Roosevelt was so taken with Sinclair that he coined the term “muckrakers” to describe him and other reformist crusaders, even though the president’s phrase was not meant to be wholly complimentary.

Yet Sinclair considered his triumph empty. He complained that the tragedy of industrial life and his socialist preaching were being lost in the meat controversy.

"I aimed at the public's heart, and by accident I hit it in the stomach," he said.

And here's take two -- from Bodger and Grift's "Medieval Pick-Up Lines":

I have the key to your chastity belt and you have the key to my heart.

Can I hose down your doublet?

Your eyes are as dark as a castle moat by midnight. Lower your drawbridge and let me cross.

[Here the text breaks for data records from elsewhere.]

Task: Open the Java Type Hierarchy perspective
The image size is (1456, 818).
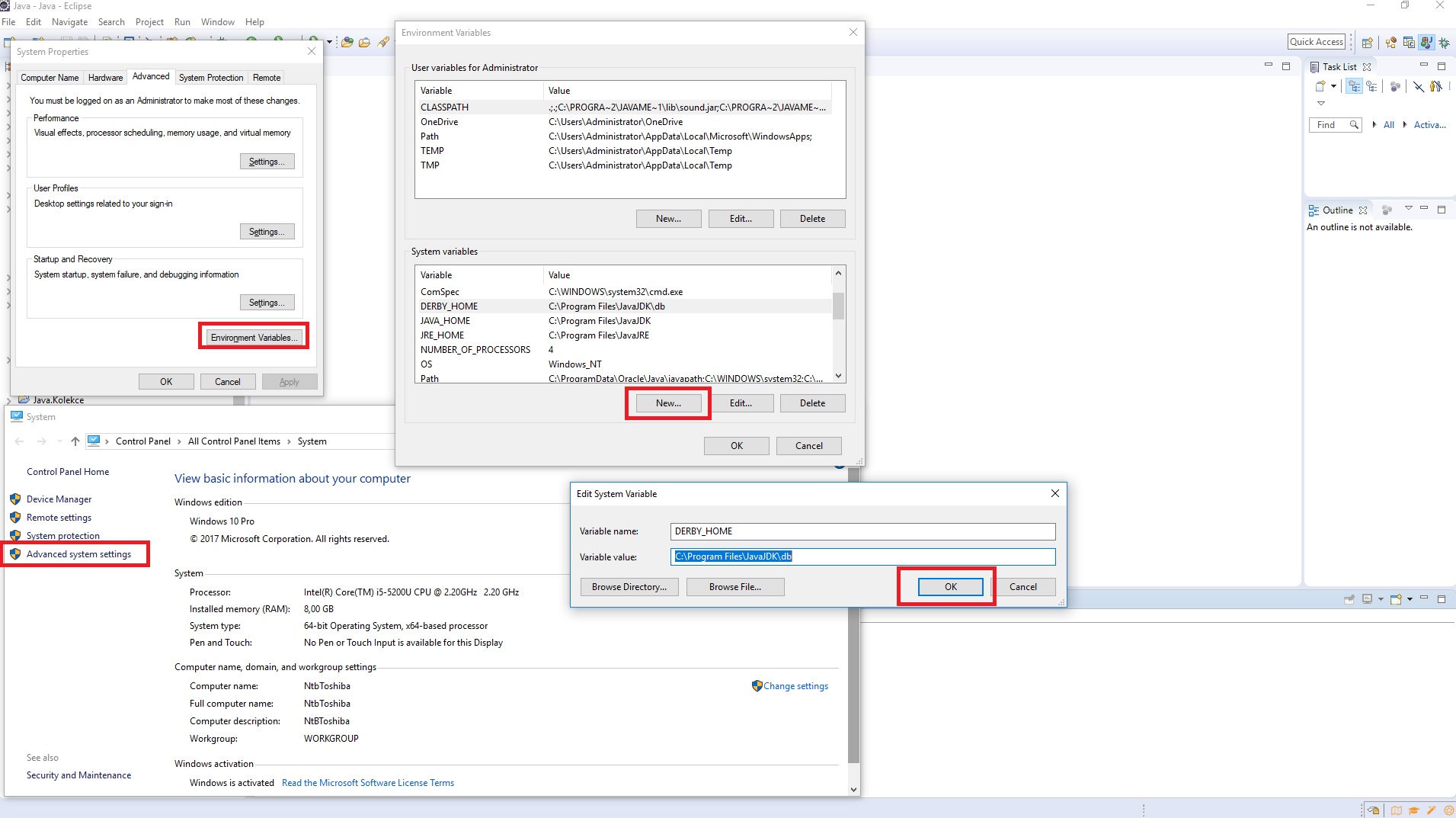Action: click(x=1391, y=43)
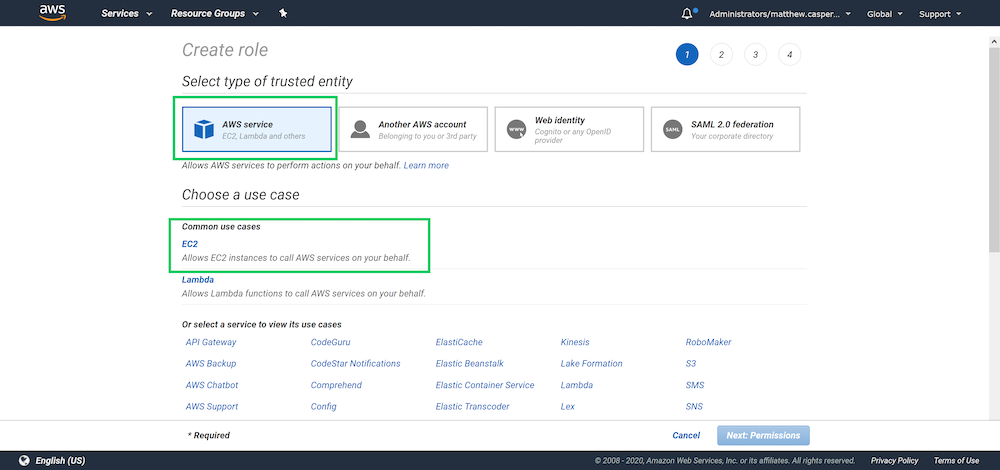
Task: Expand the Global region dropdown
Action: pos(885,14)
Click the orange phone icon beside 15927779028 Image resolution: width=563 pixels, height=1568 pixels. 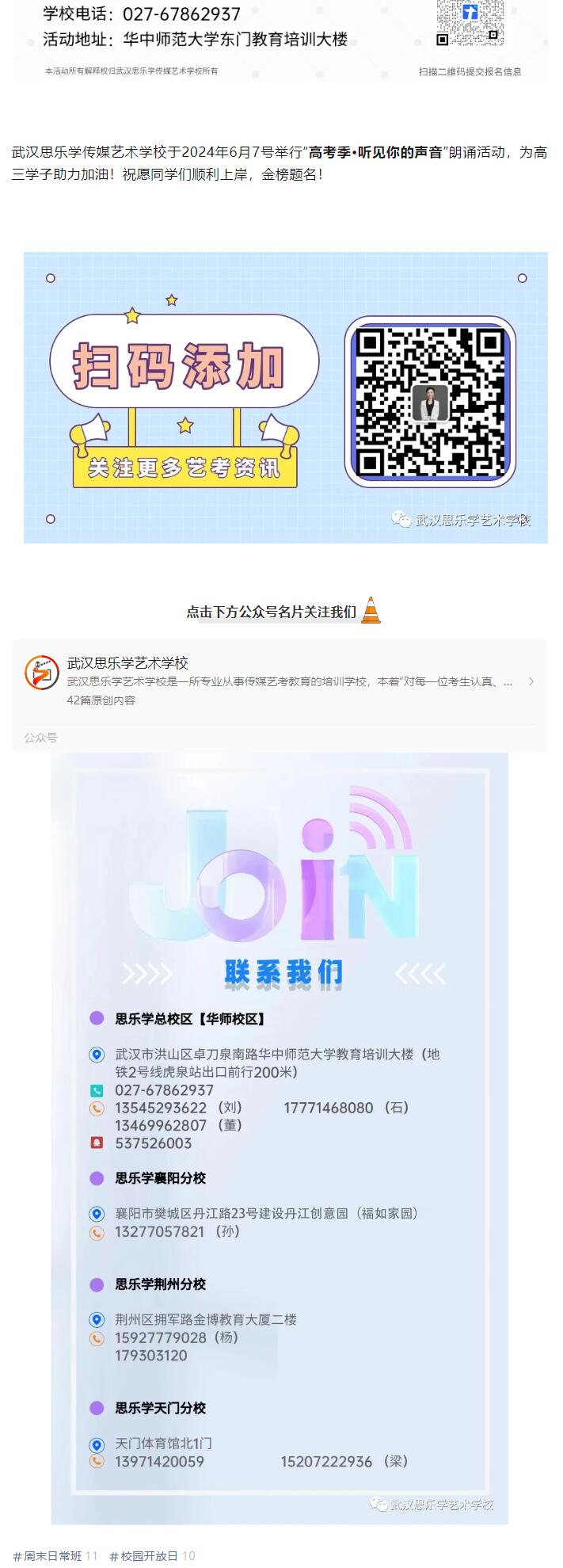(x=97, y=1337)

You should be glad I'm not a Viking. You would have been ravaged and plundered by now.

What's a nice maiden like you doing in a dungeon like this?

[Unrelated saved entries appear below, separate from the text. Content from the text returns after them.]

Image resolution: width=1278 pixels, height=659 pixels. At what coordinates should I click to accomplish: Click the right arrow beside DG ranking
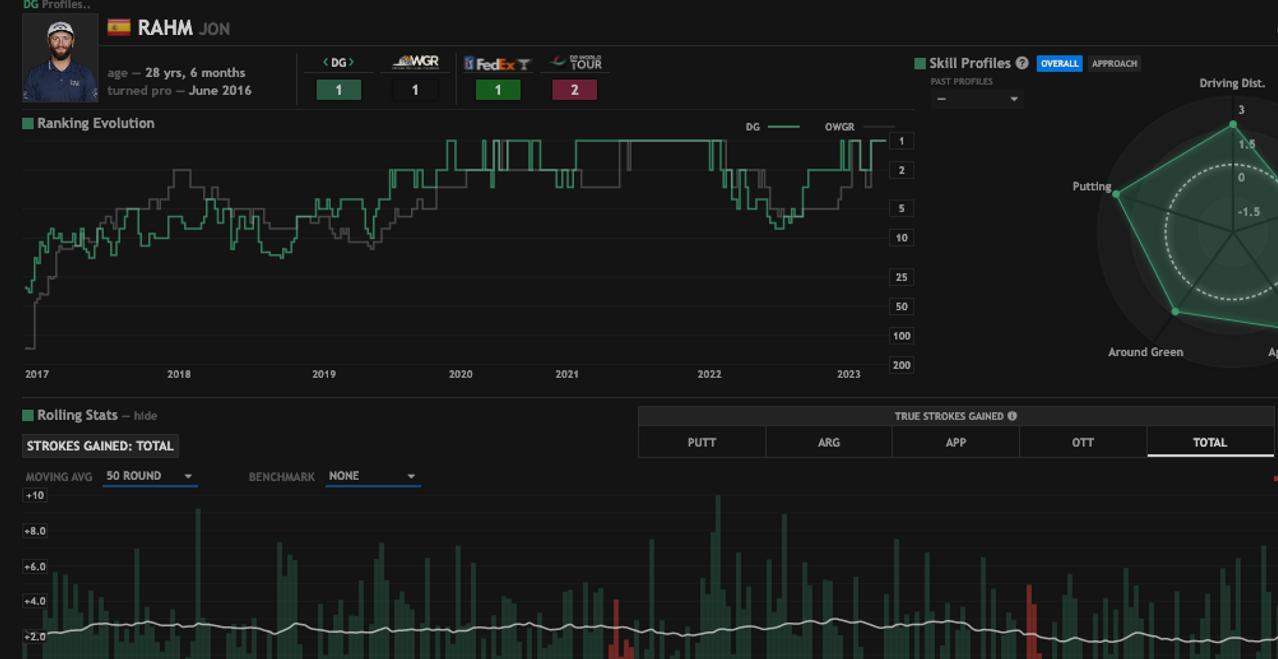click(x=351, y=63)
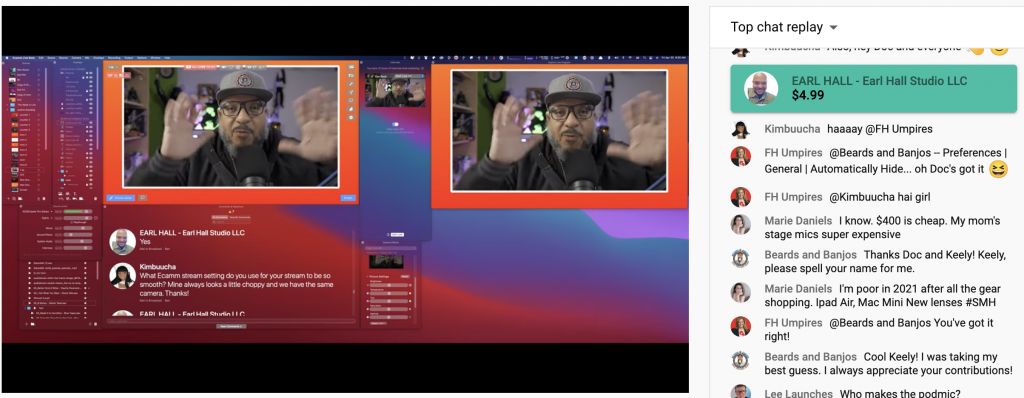Collapse the Ecamm Branding scene folder
This screenshot has width=1024, height=398.
pos(7,110)
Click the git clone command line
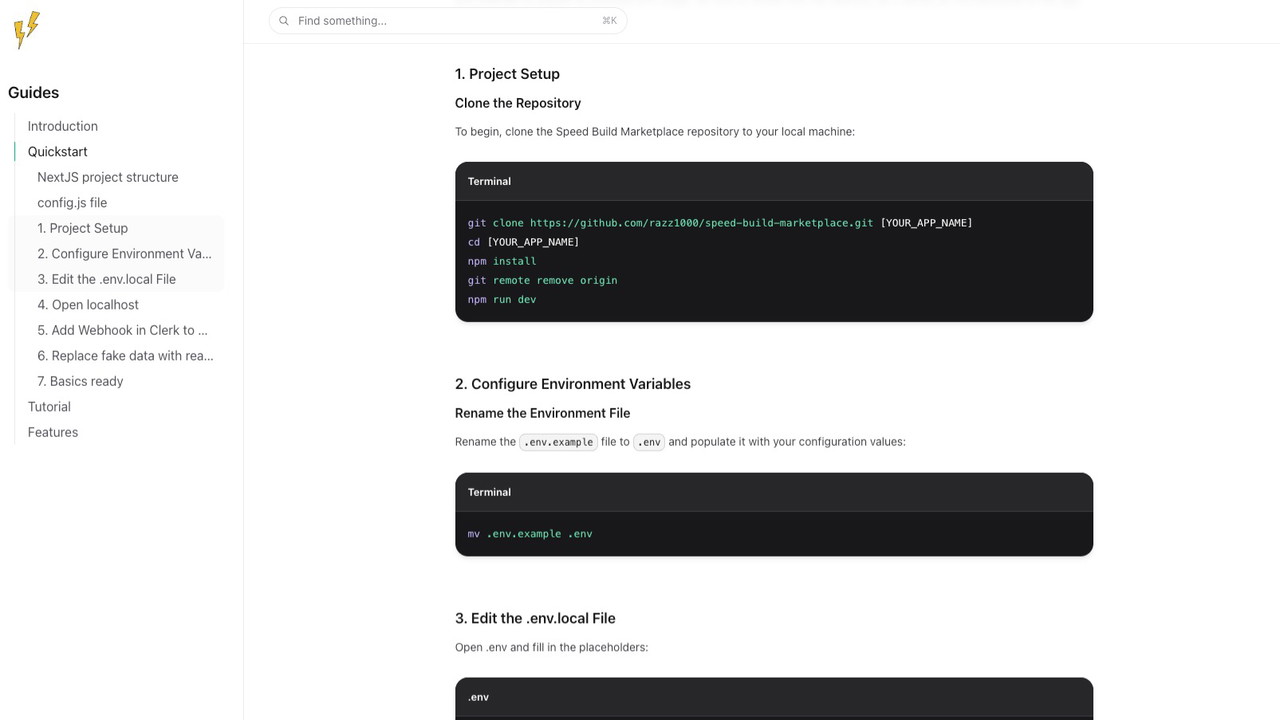This screenshot has width=1280, height=720. click(719, 223)
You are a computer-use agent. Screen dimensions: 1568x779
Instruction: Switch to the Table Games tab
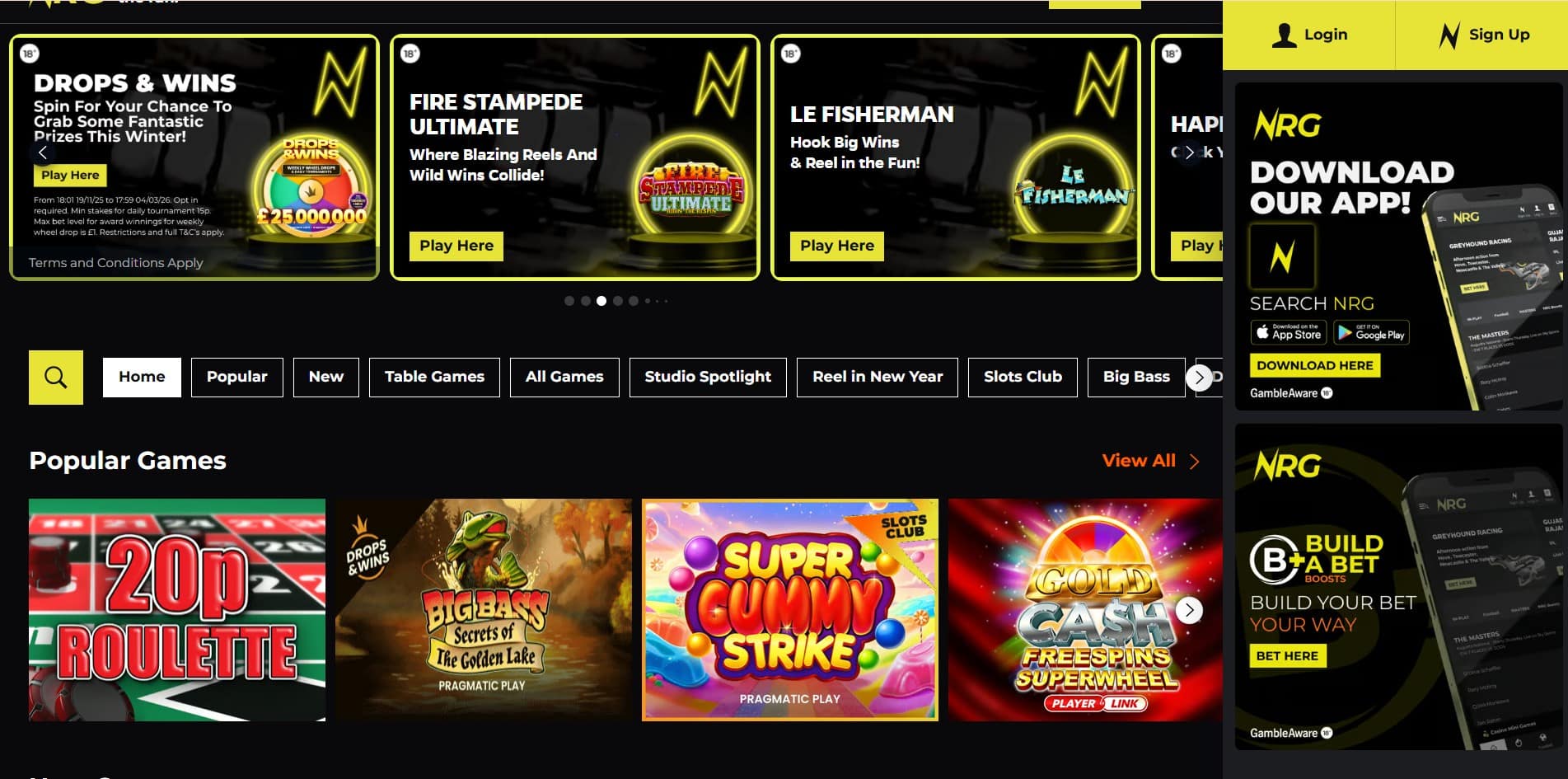(434, 378)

Come up and see my scrolls.

You can scale my battlements any day, madam.

You scratch my boils and I'll scratch yours.

They don't call me Lance-A-Lot for nothing, you know.

My that's a fine set of chalices you have there.

Ssh, I don't want everyone to know I'm on a secret holy quest.

When the Inquisition put me on the rack, my limbs weren't the only thing they stretched.

It's hard to tell which "meat market" is worse. The one where meat is treated for you? Or the one where you are treated like meat?